> _WORK TO DO_
Can you copy out, word for word, every line from the one containing "Where should I click to: Click the LawPay" through the last line?

[Stored items from a collection]

---+---

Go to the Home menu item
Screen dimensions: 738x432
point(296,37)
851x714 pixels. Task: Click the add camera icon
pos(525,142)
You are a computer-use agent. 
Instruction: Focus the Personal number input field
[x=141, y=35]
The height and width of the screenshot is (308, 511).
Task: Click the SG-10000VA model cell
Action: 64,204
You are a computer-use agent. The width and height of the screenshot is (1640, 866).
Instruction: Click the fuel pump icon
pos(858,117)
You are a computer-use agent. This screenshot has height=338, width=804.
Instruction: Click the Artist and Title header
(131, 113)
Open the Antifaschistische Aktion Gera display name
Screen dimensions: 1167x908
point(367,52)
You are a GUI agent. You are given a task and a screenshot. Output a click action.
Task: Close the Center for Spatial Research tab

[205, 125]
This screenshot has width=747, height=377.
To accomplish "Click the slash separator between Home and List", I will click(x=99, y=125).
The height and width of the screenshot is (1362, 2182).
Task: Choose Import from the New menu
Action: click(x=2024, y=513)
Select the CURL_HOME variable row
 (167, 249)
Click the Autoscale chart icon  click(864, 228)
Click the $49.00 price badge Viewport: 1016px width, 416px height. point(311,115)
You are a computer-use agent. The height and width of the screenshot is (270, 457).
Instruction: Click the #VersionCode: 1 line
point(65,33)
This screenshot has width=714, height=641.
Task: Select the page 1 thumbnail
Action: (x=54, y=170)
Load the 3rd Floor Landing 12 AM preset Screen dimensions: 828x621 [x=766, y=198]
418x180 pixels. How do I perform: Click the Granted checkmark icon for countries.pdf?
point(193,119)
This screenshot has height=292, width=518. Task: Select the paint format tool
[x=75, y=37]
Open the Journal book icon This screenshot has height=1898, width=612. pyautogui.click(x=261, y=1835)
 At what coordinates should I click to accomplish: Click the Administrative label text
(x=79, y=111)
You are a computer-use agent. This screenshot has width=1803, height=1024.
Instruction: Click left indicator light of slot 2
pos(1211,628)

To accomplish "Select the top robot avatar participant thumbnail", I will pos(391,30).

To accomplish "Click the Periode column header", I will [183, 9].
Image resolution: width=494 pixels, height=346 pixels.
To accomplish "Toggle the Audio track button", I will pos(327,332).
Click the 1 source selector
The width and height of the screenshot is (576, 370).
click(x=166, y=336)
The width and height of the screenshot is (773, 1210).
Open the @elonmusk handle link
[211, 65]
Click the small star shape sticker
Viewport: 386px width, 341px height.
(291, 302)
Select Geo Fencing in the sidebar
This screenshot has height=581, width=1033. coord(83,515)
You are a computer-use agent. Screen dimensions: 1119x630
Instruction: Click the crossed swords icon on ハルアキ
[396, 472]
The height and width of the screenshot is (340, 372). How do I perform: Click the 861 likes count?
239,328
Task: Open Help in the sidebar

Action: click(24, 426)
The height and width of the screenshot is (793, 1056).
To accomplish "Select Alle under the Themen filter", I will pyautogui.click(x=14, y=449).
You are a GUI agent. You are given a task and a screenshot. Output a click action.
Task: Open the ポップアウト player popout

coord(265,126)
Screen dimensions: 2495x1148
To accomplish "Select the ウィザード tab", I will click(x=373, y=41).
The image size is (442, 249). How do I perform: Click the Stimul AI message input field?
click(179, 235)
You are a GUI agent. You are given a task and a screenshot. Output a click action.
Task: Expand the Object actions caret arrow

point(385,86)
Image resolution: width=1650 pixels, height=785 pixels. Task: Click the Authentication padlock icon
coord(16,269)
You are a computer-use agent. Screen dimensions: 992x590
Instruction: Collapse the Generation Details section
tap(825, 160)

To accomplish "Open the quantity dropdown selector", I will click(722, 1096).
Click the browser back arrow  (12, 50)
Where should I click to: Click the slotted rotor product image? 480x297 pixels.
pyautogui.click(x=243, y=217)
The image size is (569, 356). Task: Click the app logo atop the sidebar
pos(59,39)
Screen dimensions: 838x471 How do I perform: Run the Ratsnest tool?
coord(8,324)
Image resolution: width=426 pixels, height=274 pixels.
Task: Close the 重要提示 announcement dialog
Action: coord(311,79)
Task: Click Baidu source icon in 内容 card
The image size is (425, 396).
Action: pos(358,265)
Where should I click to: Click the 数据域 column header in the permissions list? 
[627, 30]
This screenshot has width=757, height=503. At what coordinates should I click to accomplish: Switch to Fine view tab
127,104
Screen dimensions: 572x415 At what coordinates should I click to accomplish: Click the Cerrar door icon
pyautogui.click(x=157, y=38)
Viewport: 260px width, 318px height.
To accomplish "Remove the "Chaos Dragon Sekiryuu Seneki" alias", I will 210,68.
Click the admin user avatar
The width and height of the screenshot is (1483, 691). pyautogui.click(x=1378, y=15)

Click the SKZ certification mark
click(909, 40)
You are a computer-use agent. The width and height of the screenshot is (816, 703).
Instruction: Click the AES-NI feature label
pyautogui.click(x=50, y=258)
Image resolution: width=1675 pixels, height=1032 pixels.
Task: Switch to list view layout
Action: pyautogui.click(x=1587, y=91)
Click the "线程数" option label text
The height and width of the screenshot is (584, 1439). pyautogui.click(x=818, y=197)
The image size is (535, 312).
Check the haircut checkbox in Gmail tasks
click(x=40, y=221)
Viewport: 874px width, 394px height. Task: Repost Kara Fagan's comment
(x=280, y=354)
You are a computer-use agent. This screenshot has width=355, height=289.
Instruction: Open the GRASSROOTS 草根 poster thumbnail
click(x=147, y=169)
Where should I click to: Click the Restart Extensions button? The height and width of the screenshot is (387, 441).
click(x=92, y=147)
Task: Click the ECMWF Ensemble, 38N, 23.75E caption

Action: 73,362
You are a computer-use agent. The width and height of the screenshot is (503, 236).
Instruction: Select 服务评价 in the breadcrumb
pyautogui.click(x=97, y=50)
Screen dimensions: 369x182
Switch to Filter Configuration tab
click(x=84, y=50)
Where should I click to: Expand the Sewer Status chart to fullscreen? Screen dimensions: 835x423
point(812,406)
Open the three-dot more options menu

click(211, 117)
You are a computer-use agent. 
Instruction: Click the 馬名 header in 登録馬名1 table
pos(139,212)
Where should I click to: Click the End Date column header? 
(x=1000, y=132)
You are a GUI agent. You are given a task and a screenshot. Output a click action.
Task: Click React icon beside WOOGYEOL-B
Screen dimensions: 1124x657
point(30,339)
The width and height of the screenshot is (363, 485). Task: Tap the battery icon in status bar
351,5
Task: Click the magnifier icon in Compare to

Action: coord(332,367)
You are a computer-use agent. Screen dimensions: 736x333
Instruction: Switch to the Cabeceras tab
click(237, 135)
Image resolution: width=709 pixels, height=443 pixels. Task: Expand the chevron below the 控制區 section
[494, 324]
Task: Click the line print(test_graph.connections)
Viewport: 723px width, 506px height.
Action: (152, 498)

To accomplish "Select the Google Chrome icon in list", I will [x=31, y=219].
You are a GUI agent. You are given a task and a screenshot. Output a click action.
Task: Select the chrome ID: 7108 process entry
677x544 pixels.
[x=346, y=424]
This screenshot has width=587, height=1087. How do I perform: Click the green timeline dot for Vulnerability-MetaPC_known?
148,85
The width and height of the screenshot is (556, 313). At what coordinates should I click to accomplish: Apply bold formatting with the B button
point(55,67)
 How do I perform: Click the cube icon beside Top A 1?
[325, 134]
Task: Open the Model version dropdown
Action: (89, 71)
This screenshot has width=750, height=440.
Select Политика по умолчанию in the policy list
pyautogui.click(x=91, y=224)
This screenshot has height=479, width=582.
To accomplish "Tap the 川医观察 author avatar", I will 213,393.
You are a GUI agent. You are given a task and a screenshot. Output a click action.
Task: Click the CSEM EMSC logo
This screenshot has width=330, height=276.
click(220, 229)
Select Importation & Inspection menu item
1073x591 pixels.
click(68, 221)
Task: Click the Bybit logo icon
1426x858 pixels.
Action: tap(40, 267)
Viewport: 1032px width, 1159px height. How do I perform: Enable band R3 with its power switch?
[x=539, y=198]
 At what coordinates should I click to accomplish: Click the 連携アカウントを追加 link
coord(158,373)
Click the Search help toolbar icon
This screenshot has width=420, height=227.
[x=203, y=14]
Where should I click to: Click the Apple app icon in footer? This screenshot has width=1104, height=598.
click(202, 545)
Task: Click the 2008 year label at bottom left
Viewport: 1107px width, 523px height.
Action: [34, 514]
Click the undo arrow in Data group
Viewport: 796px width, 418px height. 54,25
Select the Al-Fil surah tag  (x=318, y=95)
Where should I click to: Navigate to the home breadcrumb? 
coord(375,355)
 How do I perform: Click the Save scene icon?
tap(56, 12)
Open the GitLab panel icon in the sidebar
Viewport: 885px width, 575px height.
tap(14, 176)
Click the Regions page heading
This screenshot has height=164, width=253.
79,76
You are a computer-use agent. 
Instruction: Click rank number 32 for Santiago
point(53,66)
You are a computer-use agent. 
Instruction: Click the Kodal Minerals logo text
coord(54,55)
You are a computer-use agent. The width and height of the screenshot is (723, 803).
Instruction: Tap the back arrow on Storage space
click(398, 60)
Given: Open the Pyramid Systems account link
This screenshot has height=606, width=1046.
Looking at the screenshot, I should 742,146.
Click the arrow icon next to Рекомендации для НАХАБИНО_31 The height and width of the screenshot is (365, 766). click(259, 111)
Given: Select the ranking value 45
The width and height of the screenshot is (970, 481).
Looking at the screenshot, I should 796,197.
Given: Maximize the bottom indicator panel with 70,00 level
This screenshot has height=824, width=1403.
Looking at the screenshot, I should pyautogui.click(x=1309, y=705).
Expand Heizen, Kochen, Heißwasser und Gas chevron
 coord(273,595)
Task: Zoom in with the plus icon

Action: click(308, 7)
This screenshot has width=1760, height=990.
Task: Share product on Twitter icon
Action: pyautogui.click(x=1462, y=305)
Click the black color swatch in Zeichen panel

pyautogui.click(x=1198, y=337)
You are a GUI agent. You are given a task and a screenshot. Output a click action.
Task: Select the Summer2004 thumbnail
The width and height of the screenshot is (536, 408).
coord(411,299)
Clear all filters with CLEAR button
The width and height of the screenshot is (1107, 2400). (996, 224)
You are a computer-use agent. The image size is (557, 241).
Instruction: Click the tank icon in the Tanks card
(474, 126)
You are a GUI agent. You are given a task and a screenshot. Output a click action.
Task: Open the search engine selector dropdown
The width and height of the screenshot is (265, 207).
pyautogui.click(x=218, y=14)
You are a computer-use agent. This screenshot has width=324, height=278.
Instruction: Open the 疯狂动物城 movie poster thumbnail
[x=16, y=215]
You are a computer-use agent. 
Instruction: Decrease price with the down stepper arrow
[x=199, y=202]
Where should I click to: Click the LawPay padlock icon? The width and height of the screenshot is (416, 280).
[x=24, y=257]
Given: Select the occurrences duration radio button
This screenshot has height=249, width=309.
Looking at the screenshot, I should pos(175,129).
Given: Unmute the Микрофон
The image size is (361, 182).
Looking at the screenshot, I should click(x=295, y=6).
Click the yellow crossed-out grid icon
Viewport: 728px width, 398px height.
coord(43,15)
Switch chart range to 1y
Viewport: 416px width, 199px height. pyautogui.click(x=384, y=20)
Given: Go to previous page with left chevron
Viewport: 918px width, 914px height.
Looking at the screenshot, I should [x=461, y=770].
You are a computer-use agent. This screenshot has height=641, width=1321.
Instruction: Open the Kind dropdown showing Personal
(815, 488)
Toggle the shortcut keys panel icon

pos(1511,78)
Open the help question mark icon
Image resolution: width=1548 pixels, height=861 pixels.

---+---

> _TASK RESULT_
Where should I click to: Click the LawPay padlock icon? The width and height of the screenshot is (416, 280).
[x=24, y=257]
Given: Select the occurrences duration radio button
This screenshot has height=249, width=309.
Looking at the screenshot, I should pos(175,129).
Given: Unmute the Микрофон
The image size is (361, 182).
Looking at the screenshot, I should click(x=295, y=6).
Click the yellow crossed-out grid icon
Viewport: 728px width, 398px height.
coord(43,15)
Switch chart range to 1y
Viewport: 416px width, 199px height. pyautogui.click(x=384, y=20)
Given: Go to previous page with left chevron
Viewport: 918px width, 914px height.
Looking at the screenshot, I should [x=461, y=770].
You are a computer-use agent. This screenshot has height=641, width=1321.
Instruction: Open the Kind dropdown showing Personal
(815, 488)
Toggle the shortcut keys panel icon

pos(1511,78)
Open the help question mark icon
Image resolution: width=1548 pixels, height=861 pixels.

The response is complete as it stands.